Task brief
All of the records need to be retyped exactly, with no line dropped.

(Dataset entries)
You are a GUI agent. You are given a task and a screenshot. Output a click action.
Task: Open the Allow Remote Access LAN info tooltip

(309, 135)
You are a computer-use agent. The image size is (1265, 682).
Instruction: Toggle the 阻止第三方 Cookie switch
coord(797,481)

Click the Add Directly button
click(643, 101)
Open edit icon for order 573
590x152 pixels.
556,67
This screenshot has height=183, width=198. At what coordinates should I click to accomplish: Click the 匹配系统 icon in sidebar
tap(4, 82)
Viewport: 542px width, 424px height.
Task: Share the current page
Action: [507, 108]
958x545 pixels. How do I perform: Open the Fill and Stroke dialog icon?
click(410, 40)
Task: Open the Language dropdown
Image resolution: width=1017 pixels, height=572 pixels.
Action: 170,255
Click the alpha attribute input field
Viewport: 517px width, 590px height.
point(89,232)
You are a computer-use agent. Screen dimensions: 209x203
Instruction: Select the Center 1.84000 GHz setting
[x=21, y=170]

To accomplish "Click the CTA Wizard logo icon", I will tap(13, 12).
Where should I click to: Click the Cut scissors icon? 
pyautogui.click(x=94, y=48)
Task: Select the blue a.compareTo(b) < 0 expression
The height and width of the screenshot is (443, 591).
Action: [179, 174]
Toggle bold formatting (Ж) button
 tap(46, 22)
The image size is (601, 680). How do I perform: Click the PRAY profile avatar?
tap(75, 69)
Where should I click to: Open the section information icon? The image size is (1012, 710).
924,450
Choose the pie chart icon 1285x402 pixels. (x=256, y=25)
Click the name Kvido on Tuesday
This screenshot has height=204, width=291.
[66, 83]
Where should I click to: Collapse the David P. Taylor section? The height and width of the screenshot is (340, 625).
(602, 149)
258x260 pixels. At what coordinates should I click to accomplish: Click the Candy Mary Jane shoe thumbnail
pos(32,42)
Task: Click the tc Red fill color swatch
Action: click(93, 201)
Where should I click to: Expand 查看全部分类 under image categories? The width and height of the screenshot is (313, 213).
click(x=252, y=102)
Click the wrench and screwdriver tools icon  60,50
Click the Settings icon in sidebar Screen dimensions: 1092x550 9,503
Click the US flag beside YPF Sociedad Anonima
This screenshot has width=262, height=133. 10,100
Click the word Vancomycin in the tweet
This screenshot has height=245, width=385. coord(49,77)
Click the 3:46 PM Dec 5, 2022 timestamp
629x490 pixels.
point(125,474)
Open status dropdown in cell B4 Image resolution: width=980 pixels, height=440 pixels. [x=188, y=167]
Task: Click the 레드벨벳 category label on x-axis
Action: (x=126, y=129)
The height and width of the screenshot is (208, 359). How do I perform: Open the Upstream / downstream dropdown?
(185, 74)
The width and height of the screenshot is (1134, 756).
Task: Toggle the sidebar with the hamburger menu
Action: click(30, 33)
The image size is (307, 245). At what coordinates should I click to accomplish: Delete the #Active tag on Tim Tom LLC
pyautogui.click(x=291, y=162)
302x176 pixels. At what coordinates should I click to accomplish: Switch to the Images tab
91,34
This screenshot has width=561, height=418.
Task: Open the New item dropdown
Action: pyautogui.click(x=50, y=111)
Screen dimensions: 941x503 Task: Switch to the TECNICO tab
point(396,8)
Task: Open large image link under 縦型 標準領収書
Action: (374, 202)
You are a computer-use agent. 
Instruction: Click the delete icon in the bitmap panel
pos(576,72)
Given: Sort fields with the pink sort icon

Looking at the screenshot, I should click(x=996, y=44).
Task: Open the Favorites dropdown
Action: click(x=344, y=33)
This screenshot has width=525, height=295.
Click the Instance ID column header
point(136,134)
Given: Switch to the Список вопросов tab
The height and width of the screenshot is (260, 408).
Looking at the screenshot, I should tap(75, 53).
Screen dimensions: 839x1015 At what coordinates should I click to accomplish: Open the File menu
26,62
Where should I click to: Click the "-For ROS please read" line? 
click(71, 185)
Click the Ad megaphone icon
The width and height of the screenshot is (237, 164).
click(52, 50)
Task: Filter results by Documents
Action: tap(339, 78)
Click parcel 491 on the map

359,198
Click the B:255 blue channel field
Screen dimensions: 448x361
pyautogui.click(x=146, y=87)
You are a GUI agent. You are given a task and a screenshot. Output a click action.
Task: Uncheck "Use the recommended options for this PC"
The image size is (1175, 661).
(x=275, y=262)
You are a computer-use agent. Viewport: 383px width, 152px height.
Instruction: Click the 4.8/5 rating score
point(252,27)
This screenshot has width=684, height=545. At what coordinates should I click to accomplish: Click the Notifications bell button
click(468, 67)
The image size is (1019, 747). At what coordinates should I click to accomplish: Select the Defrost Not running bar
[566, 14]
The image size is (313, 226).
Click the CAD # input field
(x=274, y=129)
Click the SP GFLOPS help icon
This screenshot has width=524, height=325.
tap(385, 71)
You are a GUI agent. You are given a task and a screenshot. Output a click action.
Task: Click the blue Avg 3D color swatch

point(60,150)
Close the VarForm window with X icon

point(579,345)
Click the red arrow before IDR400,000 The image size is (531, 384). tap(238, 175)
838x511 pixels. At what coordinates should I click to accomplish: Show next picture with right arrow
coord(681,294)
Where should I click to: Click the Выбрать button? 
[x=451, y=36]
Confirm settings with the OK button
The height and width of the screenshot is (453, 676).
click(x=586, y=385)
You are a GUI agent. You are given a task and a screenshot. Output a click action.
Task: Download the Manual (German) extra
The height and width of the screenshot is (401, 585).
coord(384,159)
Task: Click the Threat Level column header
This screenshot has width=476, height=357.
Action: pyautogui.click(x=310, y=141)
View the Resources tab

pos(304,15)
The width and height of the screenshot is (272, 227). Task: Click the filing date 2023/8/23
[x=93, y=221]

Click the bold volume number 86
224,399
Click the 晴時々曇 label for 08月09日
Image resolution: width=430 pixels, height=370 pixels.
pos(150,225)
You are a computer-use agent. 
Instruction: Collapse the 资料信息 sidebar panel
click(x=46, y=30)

Exercise response
You are a GUI agent. You are given a task and a screenshot. Output a click action.
Task: Open the Allow Remote Access LAN info tooltip

(309, 135)
You are a computer-use agent. The image size is (1265, 682).
Instruction: Toggle the 阻止第三方 Cookie switch
coord(797,481)

Click the Add Directly button
click(643, 101)
Open edit icon for order 573
590x152 pixels.
556,67
This screenshot has height=183, width=198. At what coordinates should I click to accomplish: Click the 匹配系统 icon in sidebar
tap(4, 82)
Viewport: 542px width, 424px height.
Task: Share the current page
Action: [507, 108]
958x545 pixels. How do I perform: Open the Fill and Stroke dialog icon?
click(410, 40)
Task: Open the Language dropdown
Image resolution: width=1017 pixels, height=572 pixels.
Action: 170,255
Click the alpha attribute input field
Viewport: 517px width, 590px height.
point(89,232)
You are a computer-use agent. Screen dimensions: 209x203
Instruction: Select the Center 1.84000 GHz setting
[x=21, y=170]

To accomplish "Click the CTA Wizard logo icon", I will tap(13, 12).
Where should I click to: Click the Cut scissors icon? 
pyautogui.click(x=94, y=48)
Task: Select the blue a.compareTo(b) < 0 expression
The height and width of the screenshot is (443, 591).
Action: [179, 174]
Toggle bold formatting (Ж) button
 tap(46, 22)
The image size is (601, 680). How do I perform: Click the PRAY profile avatar?
tap(75, 69)
Where should I click to: Open the section information icon? The image size is (1012, 710).
924,450
Choose the pie chart icon 1285x402 pixels. (x=256, y=25)
Click the name Kvido on Tuesday
This screenshot has height=204, width=291.
[66, 83]
Where should I click to: Collapse the David P. Taylor section? The height and width of the screenshot is (340, 625).
(602, 149)
258x260 pixels. At what coordinates should I click to accomplish: Click the Candy Mary Jane shoe thumbnail
pos(32,42)
Task: Click the tc Red fill color swatch
Action: click(93, 201)
Where should I click to: Expand 查看全部分类 under image categories? The width and height of the screenshot is (313, 213).
click(x=252, y=102)
Click the wrench and screwdriver tools icon  60,50
Click the Settings icon in sidebar Screen dimensions: 1092x550 9,503
Click the US flag beside YPF Sociedad Anonima
This screenshot has width=262, height=133. 10,100
Click the word Vancomycin in the tweet
This screenshot has height=245, width=385. coord(49,77)
Click the 3:46 PM Dec 5, 2022 timestamp
629x490 pixels.
point(125,474)
Open status dropdown in cell B4 Image resolution: width=980 pixels, height=440 pixels. [x=188, y=167]
Task: Click the 레드벨벳 category label on x-axis
Action: (x=126, y=129)
The height and width of the screenshot is (208, 359). How do I perform: Open the Upstream / downstream dropdown?
(185, 74)
The width and height of the screenshot is (1134, 756).
Task: Toggle the sidebar with the hamburger menu
Action: click(30, 33)
The image size is (307, 245). At what coordinates should I click to accomplish: Delete the #Active tag on Tim Tom LLC
pyautogui.click(x=291, y=162)
302x176 pixels. At what coordinates should I click to accomplish: Switch to the Images tab
91,34
This screenshot has width=561, height=418.
Task: Open the New item dropdown
Action: pyautogui.click(x=50, y=111)
Screen dimensions: 941x503 Task: Switch to the TECNICO tab
point(396,8)
Task: Open large image link under 縦型 標準領収書
Action: (374, 202)
You are a computer-use agent. 
Instruction: Click the delete icon in the bitmap panel
pos(576,72)
Given: Sort fields with the pink sort icon

Looking at the screenshot, I should click(x=996, y=44).
Task: Open the Favorites dropdown
Action: click(x=344, y=33)
This screenshot has width=525, height=295.
Click the Instance ID column header
point(136,134)
Given: Switch to the Список вопросов tab
The height and width of the screenshot is (260, 408).
Looking at the screenshot, I should tap(75, 53).
Screen dimensions: 839x1015 At what coordinates should I click to accomplish: Open the File menu
26,62
Where should I click to: Click the "-For ROS please read" line? 
click(71, 185)
Click the Ad megaphone icon
The width and height of the screenshot is (237, 164).
click(52, 50)
Task: Filter results by Documents
Action: tap(339, 78)
Click parcel 491 on the map

359,198
Click the B:255 blue channel field
Screen dimensions: 448x361
pyautogui.click(x=146, y=87)
You are a GUI agent. You are given a task and a screenshot. Output a click action.
Task: Uncheck "Use the recommended options for this PC"
The image size is (1175, 661).
(x=275, y=262)
You are a computer-use agent. Viewport: 383px width, 152px height.
Instruction: Click the 4.8/5 rating score
point(252,27)
This screenshot has width=684, height=545. At what coordinates should I click to accomplish: Click the Notifications bell button
click(468, 67)
The image size is (1019, 747). At what coordinates should I click to accomplish: Select the Defrost Not running bar
[566, 14]
The image size is (313, 226).
Click the CAD # input field
(x=274, y=129)
Click the SP GFLOPS help icon
This screenshot has width=524, height=325.
tap(385, 71)
You are a GUI agent. You are given a task and a screenshot. Output a click action.
Task: Click the blue Avg 3D color swatch

point(60,150)
Close the VarForm window with X icon

point(579,345)
Click the red arrow before IDR400,000 The image size is (531, 384). tap(238, 175)
838x511 pixels. At what coordinates should I click to accomplish: Show next picture with right arrow
coord(681,294)
Where should I click to: Click the Выбрать button? 
[x=451, y=36]
Confirm settings with the OK button
The height and width of the screenshot is (453, 676).
click(x=586, y=385)
You are a GUI agent. You are given a task and a screenshot. Output a click action.
Task: Download the Manual (German) extra
The height and width of the screenshot is (401, 585).
coord(384,159)
Task: Click the Threat Level column header
This screenshot has width=476, height=357.
Action: pyautogui.click(x=310, y=141)
View the Resources tab

pos(304,15)
The width and height of the screenshot is (272, 227). Task: Click the filing date 2023/8/23
[x=93, y=221]

Click the bold volume number 86
224,399
Click the 晴時々曇 label for 08月09日
Image resolution: width=430 pixels, height=370 pixels.
pos(150,225)
You are a computer-use agent. 
Instruction: Collapse the 资料信息 sidebar panel
click(x=46, y=30)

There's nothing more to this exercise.